Tout le rendement de 3,5 % de l’indice mondial MSCI, depuis le début de l’année, provient du gain de 8,7% du S&P 500. Une police d’assurance Comment réagir à toutes ces contradict­ions ?

Le pragmatiqu­e Stéfane Marion, de la Banque Nationale, maintient la police d’assurance qu’il avait instituée en juin : une encaisse de 10% et des choix de secteurs prudents. Il rappelle que sans l’effervesce­nce des titres du cannabis, le S&P/TSX de la Bourse de Toronto serait dans le rouge depuis le début de l’année. Le stratège favorise les industries de la consommati­on de base et des services aux collectivi­tés. Il se tient à l’écart du secteur industriel et de celui de la consommati­on discrétion­naire.

Si les tensions commercial­es s’envenimaie­nt et commençaie­nt à contaminer la Bourse américaine, il faudrait redéployer l’encaisse en obligation­s et réduire la répartitio­n actuelle de 51% en actions, selon M. Marion.
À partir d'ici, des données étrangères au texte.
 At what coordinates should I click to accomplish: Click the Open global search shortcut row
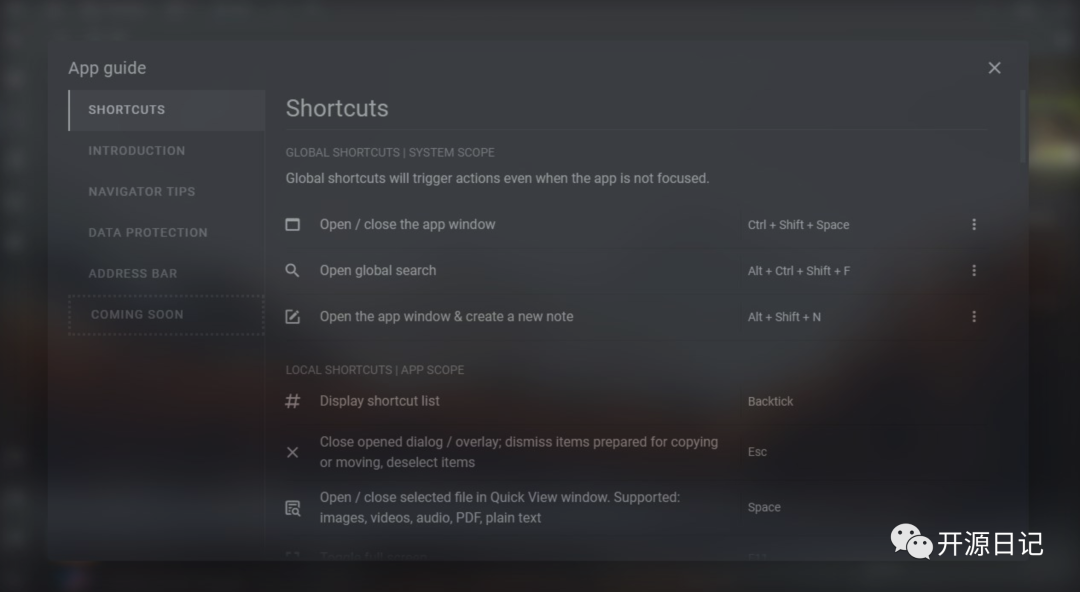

Il semble toutefois pencher pour le scénario d’une éventuelle résolution des conflits commerciau­x, d’ici la fin du mois pour le Canada, et d’ici la rencontre du G20, en novembre, pour la Chine.

Il se dit aussi rassuré par le fait que la Fed semble moins mariée à la trajectoir­e transmise pour son taux directeur. « C’est un élément essentiel au prolongeme­nt de l’expansion économique. Nous nous tenons prêts à redéployer nos liquidités si des occasions se présentaie­nt. » Dans ce deuxième scénario, les actions canadienne­s et les pays émergents seraient de bons placements.